■ **Try it**
Each line of the data below that contains "arrow" must be copied.

■ **Data section**
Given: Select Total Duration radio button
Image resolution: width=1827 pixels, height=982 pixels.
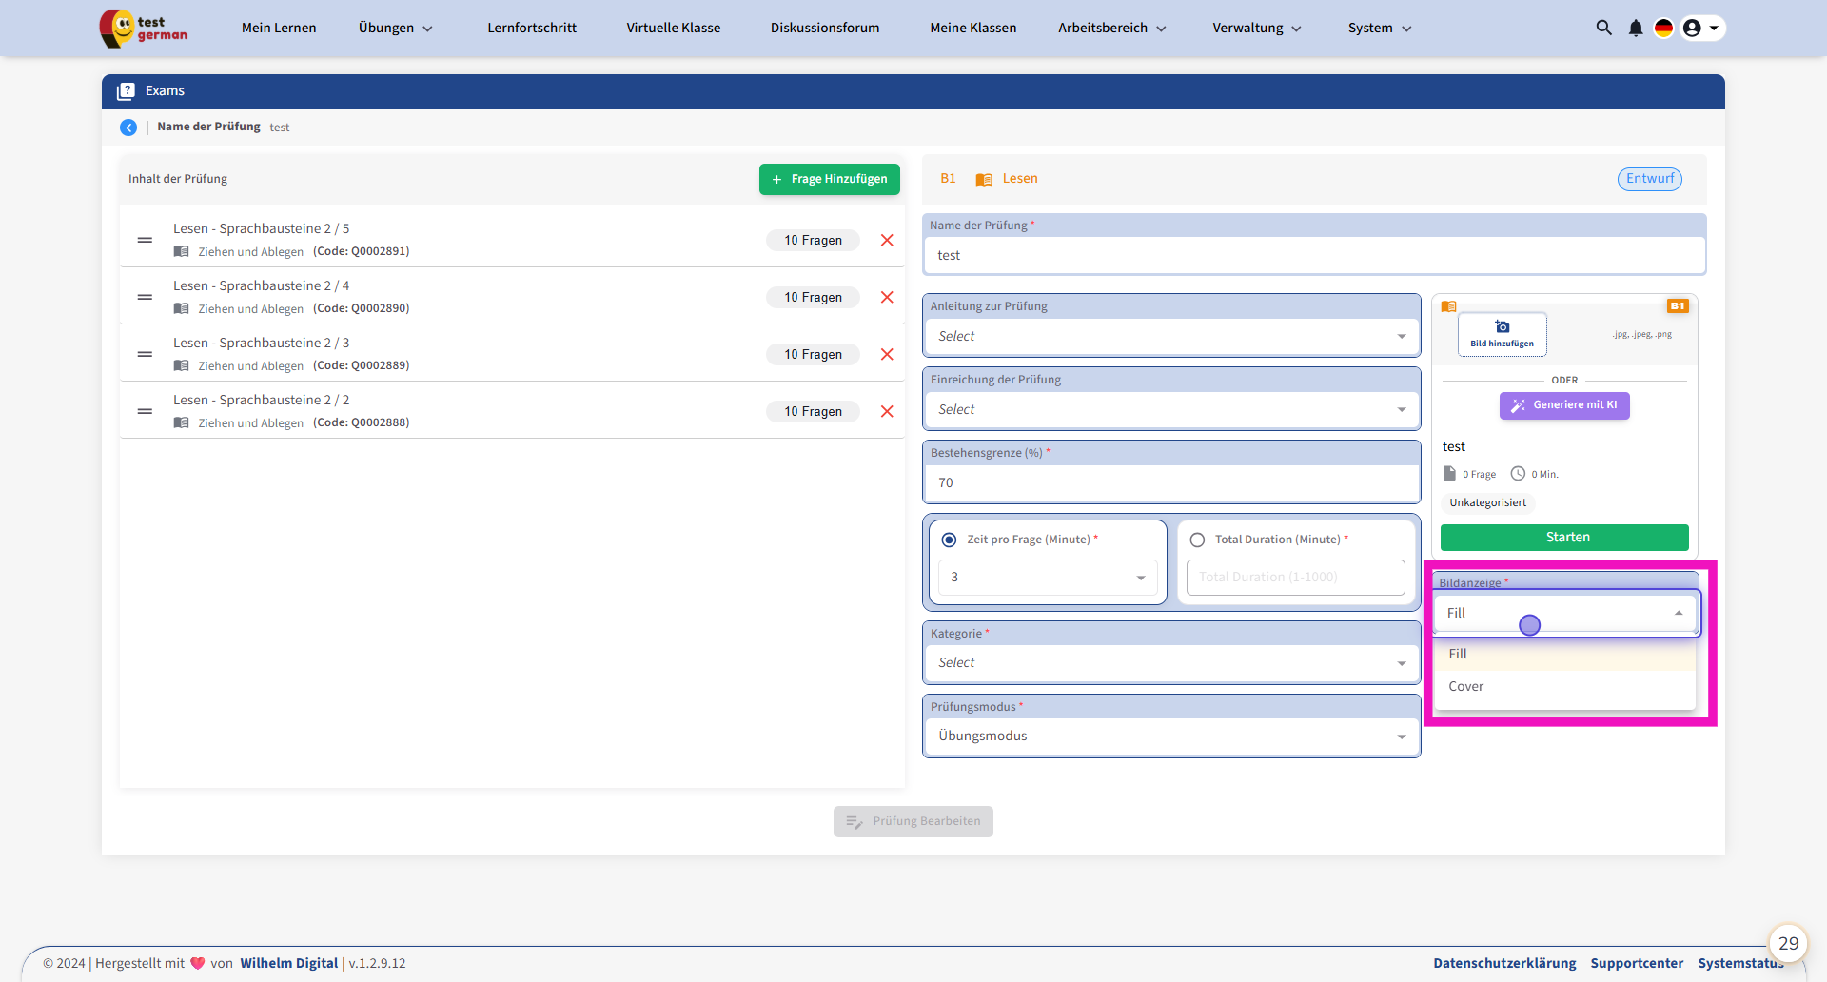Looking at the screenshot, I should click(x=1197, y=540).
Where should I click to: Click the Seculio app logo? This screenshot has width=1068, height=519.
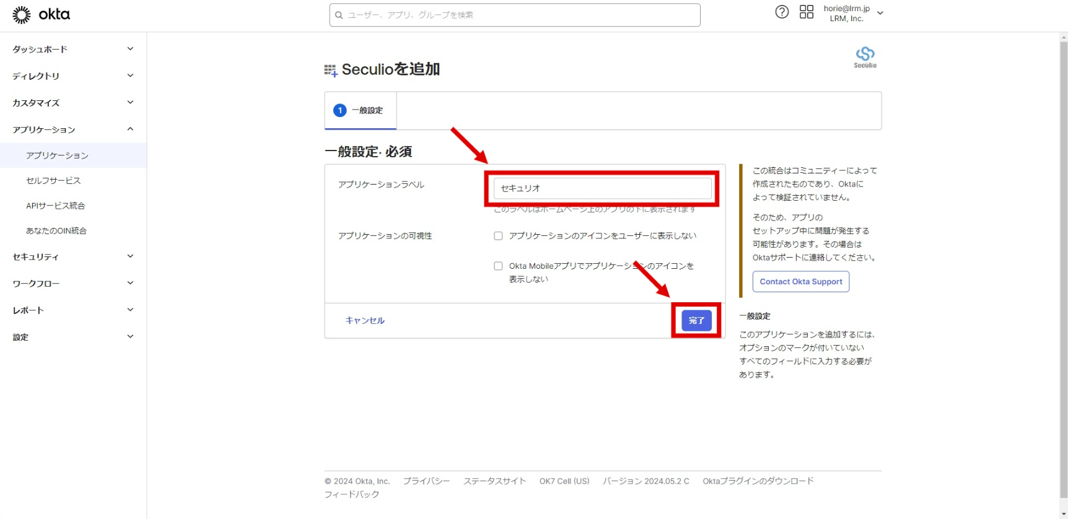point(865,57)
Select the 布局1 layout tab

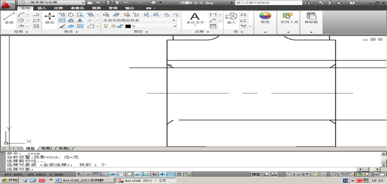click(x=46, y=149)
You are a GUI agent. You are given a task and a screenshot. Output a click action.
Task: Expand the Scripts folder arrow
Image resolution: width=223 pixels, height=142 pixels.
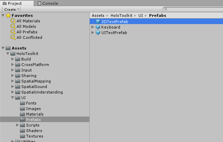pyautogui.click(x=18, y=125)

--

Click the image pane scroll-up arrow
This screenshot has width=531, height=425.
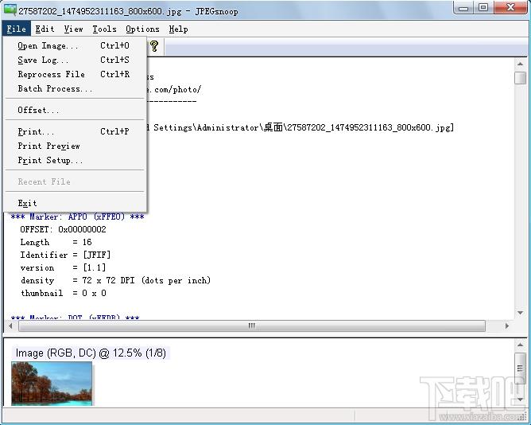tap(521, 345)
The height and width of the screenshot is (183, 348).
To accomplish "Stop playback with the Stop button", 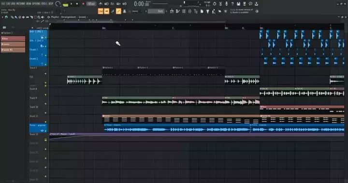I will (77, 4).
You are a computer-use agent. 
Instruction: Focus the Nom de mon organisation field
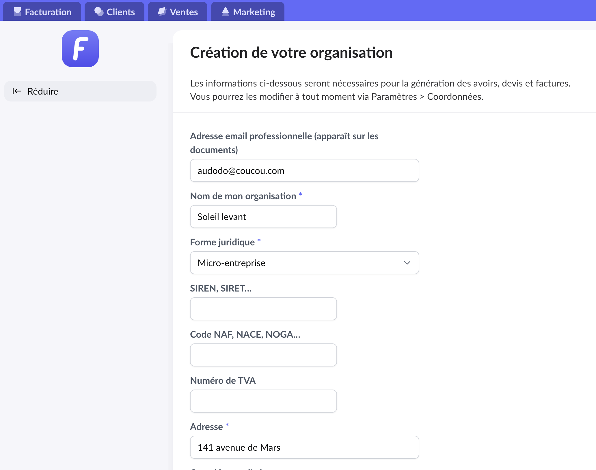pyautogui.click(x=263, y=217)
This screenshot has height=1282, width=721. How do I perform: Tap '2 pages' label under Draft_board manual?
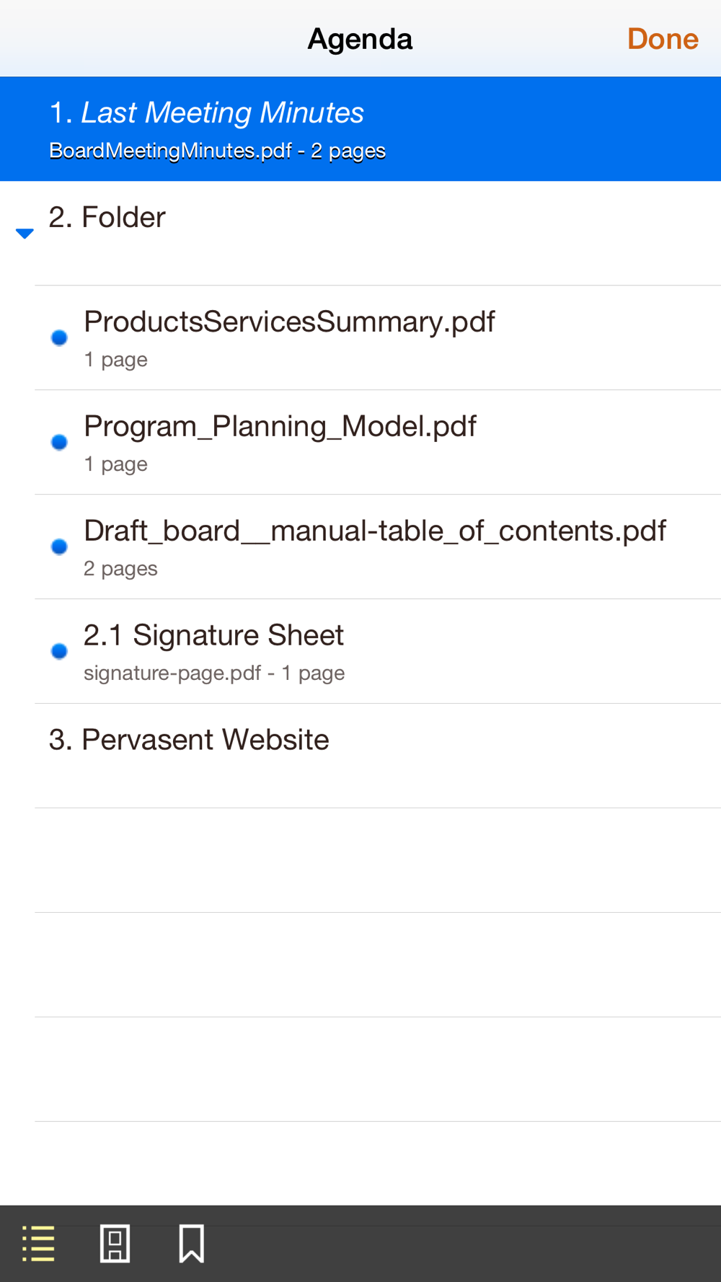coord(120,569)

...

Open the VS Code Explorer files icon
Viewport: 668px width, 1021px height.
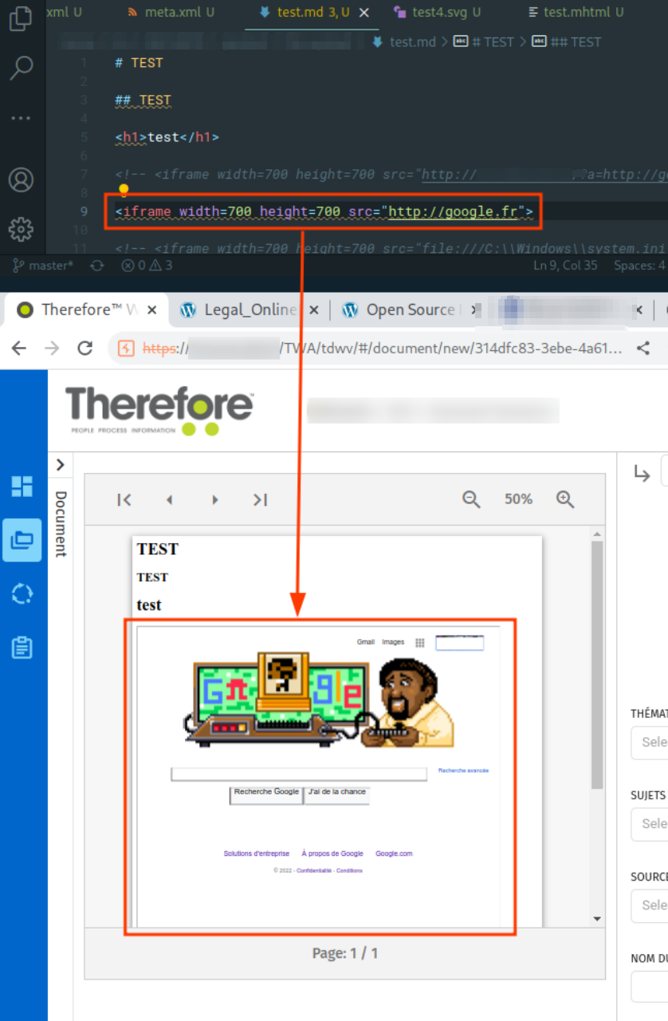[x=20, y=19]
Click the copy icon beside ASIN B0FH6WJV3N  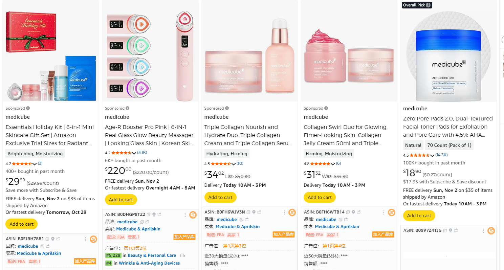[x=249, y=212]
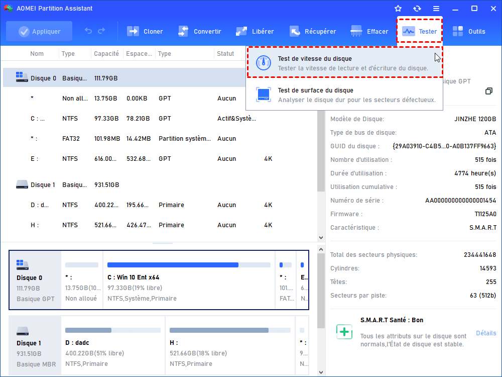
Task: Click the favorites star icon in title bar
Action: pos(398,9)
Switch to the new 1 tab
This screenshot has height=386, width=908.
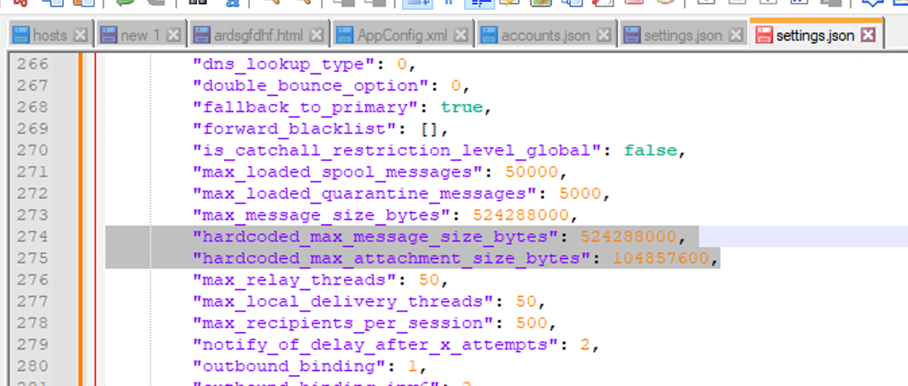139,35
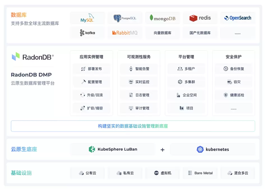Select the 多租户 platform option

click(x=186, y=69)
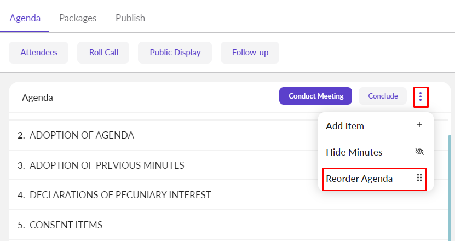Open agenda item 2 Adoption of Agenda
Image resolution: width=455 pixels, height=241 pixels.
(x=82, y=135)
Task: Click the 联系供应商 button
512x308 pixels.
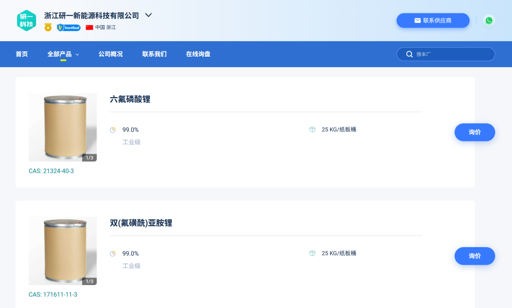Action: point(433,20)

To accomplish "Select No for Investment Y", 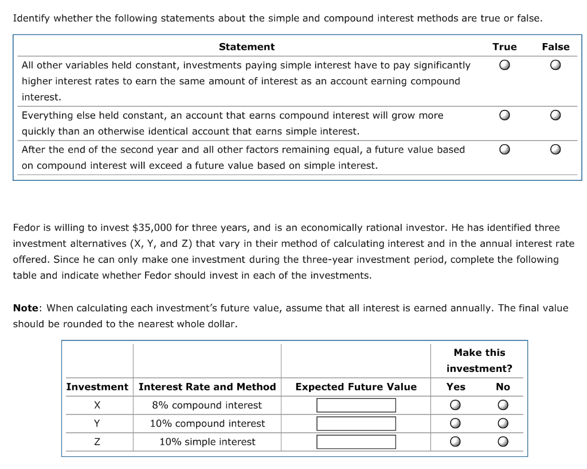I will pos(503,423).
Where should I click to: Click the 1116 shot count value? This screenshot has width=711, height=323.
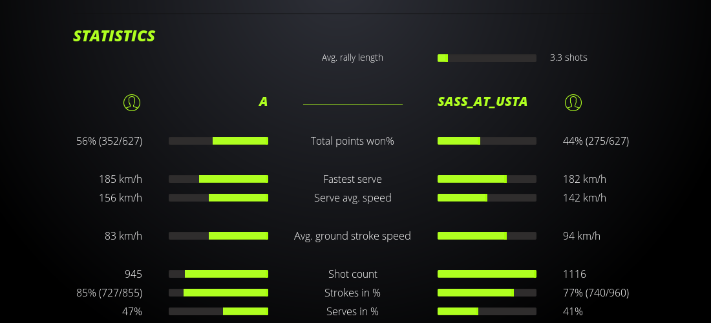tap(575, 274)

■ **Finished task**
Task: Expand the Scripts folder arrow
Click the image pane scroll-up arrow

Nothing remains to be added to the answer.